What are the consequences of breaking the 90-day rule?
The 90-day rule is a guiding principle. Breaking the rule does not always mean that U.S. Citizenship and Immigration Services (USCIS) will deny your application. USCIS officers use the 90-day rule to assess whether applicants misrepresented their original intentions before traveling to the United States.
USCIS immigration officers assume that when a single-intent, temporary visa holder marries or applies for a green card within 90 days of entering the country, the applicant misrepresented themselves. The U.S. government takes this very seriously. They will likely deny your green card application and may revoke your visa. This can lead to deportation. To prove that you did not misrepresent yourself, you need to provide additional evidence. If you can convince them of this, you might still have your application approved.

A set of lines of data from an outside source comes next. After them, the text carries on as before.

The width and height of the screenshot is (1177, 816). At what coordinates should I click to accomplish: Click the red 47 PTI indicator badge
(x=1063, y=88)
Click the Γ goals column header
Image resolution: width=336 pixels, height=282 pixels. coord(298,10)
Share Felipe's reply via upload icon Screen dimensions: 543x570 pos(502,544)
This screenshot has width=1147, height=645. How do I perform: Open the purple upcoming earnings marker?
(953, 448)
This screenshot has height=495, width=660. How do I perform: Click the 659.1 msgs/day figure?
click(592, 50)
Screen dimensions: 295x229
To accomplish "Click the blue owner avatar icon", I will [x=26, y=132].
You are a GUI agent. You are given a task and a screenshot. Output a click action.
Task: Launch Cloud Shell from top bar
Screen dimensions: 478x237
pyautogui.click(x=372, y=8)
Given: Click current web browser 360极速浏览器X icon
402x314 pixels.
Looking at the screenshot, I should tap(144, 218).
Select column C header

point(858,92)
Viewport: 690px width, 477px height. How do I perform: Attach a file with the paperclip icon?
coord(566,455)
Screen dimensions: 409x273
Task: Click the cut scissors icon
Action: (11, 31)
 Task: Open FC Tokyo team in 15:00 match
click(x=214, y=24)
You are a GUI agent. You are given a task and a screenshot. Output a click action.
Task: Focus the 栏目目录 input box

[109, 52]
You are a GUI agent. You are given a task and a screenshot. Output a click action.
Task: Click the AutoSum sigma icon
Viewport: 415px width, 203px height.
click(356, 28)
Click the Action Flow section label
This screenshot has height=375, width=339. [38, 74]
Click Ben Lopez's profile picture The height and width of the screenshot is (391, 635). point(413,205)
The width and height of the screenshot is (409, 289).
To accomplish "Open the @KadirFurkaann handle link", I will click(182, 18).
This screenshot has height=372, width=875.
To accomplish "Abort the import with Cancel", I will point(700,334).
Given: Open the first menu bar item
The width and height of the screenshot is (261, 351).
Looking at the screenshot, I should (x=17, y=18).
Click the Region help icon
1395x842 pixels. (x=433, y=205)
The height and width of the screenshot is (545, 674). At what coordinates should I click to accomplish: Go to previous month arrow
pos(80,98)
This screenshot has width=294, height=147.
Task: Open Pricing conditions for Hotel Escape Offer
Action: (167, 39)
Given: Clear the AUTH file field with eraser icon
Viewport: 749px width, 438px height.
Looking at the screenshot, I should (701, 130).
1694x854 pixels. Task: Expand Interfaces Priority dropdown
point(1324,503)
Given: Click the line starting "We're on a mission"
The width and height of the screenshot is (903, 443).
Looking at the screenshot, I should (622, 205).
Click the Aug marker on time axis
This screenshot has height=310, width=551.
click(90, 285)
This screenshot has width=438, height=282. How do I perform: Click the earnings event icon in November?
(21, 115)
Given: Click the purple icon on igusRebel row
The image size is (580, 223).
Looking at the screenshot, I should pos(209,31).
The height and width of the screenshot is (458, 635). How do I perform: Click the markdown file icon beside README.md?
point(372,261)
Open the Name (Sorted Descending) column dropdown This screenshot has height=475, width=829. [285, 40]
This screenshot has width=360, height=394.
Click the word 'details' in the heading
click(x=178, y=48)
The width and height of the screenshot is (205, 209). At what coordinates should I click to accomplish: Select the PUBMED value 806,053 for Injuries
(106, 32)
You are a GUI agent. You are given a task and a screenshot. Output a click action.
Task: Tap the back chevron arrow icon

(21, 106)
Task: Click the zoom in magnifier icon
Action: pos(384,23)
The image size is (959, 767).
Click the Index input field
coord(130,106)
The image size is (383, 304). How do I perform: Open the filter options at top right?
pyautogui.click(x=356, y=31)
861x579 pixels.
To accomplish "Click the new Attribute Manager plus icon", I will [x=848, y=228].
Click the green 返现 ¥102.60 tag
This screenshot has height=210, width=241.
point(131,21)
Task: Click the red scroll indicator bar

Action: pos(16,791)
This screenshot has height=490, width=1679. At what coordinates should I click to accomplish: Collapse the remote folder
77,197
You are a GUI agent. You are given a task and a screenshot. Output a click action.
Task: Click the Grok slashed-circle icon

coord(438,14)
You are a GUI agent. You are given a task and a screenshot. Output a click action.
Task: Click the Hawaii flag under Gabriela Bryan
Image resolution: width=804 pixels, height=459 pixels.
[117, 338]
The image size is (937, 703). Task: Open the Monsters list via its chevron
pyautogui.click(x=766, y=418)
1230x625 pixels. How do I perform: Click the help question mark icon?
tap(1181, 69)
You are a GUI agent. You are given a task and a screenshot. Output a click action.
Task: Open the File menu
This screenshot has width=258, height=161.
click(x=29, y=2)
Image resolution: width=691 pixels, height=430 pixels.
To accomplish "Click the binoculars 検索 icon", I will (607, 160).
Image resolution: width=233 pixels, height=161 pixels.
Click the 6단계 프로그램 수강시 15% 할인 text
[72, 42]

If you have broken the 90-day rule, you and your spouse should consult an immigration lawyer to figure out how to address this situation. You may find low-cost or free legal advice on USA.gov’s Legal Aid website.
Proving nonimmigrant intent
You won’t necessarily lose out on your chances for a green card if you break the 90-day rule. If you have broken the rule, be prepared to answer USCIS’s questions. USCIS will ask about your original intentions when traveling to the United States. You must convince your USCIS officer that you did not misrepresent your initial intentions to gain their approval. At your green card interview, you may present evidence of your intent to return to your home country. Such evidence can take the form of continuing employment, property ownership, and travel bookings.
If your situation changed because of factors outside your control, proving your nonimmigrant intent should be easier. For example, suppose you intended to leave the United States but stayed after your spouse or a family member faced a sudden health emergency. In this case, you could present your situation as evidence that your intentions changed only after you arrived in the country.
Your USCIS officer will make the final judgment on your nonimmigrant intent. Be sure to keep thorough records to prove your nonimmigrant intent. Always be honest. Misrepresenting facts or lying can hurt your application.